B.C. Astrophysicist Tyrone Woods Explains the Images Revealed By the James Webb Space Telescope

B.C. Astrophysicist Tyrone Woods Explains the Images Revealed By the James Webb Space Telescope

It’s been almost two weeks since NASA’s James Webb Space Telescope (JWST) revealed the first images of the Universe that it captured using its powerful gears. We’re talking about the most powerful space telescope ever built by astronomers and the successor to Hubble, the over three-decades-old telescope.

Webb caught images showing the Carina Nebula, Stephan’s Quintet of five galaxies, the Southern Ring Nebula, WASP-96b, as well as the SMACS 0723 collection of galaxies and stars.

B.C. astrophysicist Tyrone Woods now comes to give us more insight regarding those majestic cosmic structures, and you are free to listen to him via the following video of just about 6 minutes long:

YouTube video

The astrophysicist begins speaking about SMACS 0723, saying that it’s a structure located billions of light-years away. We were practically having an image of the Universe when it was a lot younger. That’s 4.5 billion years ago, to be more precise, meaning a period when our Solar System was just starting its formation. Woods also adds that the cluster of galaxies is so massive that it shows Einstein’s relativity in action since it’s warping space and time around it. 

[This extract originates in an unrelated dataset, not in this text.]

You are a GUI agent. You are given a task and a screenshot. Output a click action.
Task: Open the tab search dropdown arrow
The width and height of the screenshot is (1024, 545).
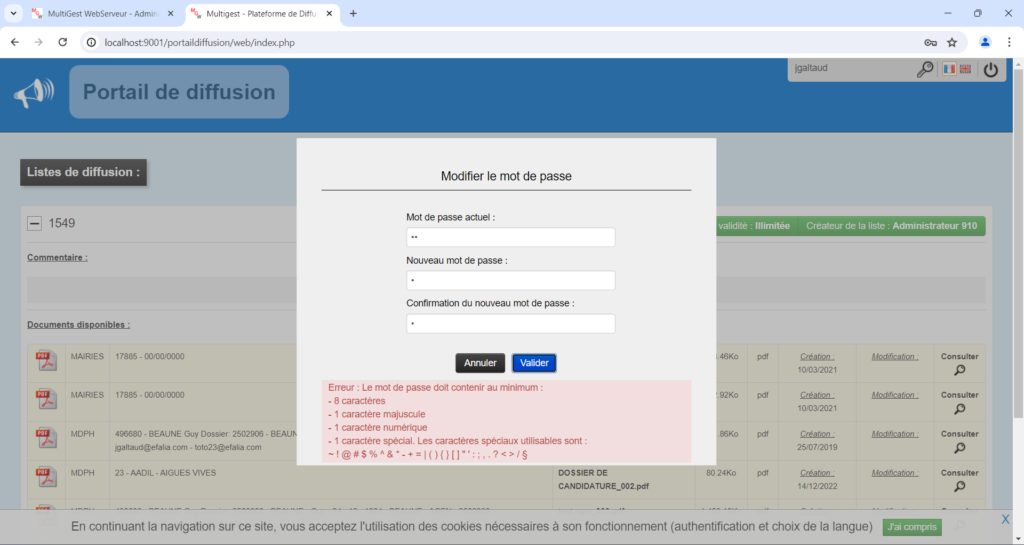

Luckily, James Webb hasn’t been occupied only with aspects regarding the distant Universe. It has also brought images of our own cosmic “neighborhood.” A photo showing planet Jupiter and a few of its moons was also captured by Webb and presented after the very first images of the telescope came out. Jupiter has a total of 79 discovered moons.

We’re expecting many more images from Webb regarding the distant Universe, as what we’ve seen until now might have only been the beginning of what the space telescope is capable of. 

Surprisingly enough, NASA is even considering changing the name of the James Webb Space Telescope, and we’re expecting to find out more about the subject soon enough.